Ideengebraus mit Wasserrutsche
============================== Von Stephan Speicher

Am 6. Mai 1914 wurde in Leipzig die Bugra eröffnet, die "Internationale Ausstellung für Buchgewerbe und Graphik". Es war keine Ausstellung für Fachbesucher, sie wendete sich an jedermann, der Neigung zu Büchern hatte, und das waren im Frühjahr 1914 enorm viele. Bis zum Kriegsausbruch am 4. August wurden 2,1 Millionen Besucher gezählt, durchschnittlich 23 000 pro Tag. Und stellt man in Rechnung, dass der Besuch schon seit dem 28. Juni, dem Attentat von Sarajewo, stark abgeflaut war, dann ist das Interesse noch höher zu veranschlagen. Und doch ist die Erinnerung an das Ereignis verblasst. Der ausbrechende Krieg überlagerte alles, mit Mühe und Verzögerung wurde nach dem Krieg die Ausstellung abgewickelt, Exponate an die ausstellenden Nationen rückerstattet. Und was noch in die Obhut des Buchmuseums gelangte, das wurde bei einem Bombenangriff im Dezember 1943 weitgehend zerstört.

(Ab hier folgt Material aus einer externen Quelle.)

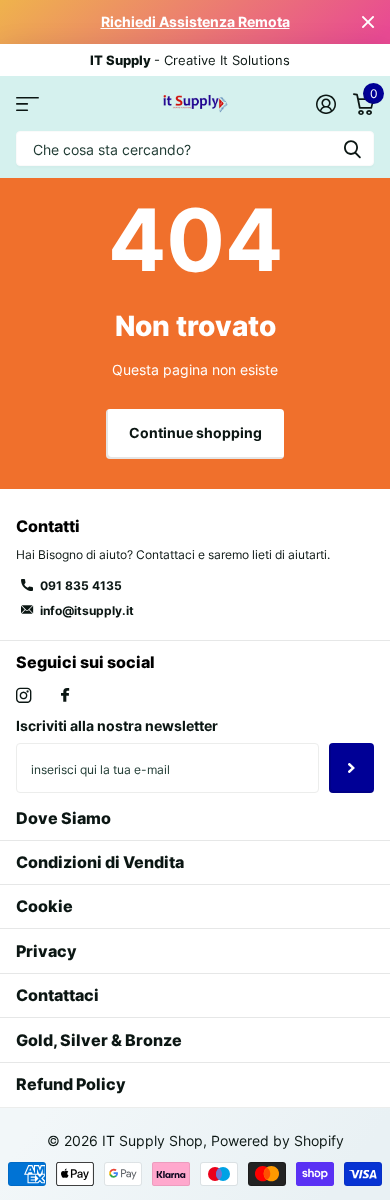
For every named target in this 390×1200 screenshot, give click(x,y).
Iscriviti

Nun gibt es eine doppelte Anstrengung, an die Bugra zu erinnern. Das Deutsche Buch- und Schriftmuseum in Leipzig hat eine Ausstellung zum Thema eingerichtet: "Die Welt in Leipzig". Und im Zusammenhang damit ist ein umfangreiches, besonders hübsch gestaltetes Buch unter gleichem Titel erschienen. Dass Leipzig sich vor hundert Jahren an einer solch großen Ausstellung zum Thema Buch versuchte, erstaunt nicht mehr ganz so sehr, wenn man sich die Welle der großen Ausstellungsprojekte vor Augen hält, die damals über die westliche Welt rollte und speziell auch durch Deutschland. So wurden im Mai 1914 auch die große Werkbundausstellung in Köln eröffnet, die eine Million Besucher anzog, und die Ausstellung der Künstlerkolonie Mathildenhöhe in Darmstadt. Und das waren nicht die einzigen Unternehmungen dieser Art, so dass man bereits eine gewisse Ausstellungsmüdigkeit konstatierte. Der "Simplizissimus" brachte eine Zeichnung, auf der eine Kommission würdiger Herren durch Deutschland reist, um jene Stadt zu finden, die noch keine Ausstellung veranstaltet - worauf dieser Mangel sogleich zu beheben wäre.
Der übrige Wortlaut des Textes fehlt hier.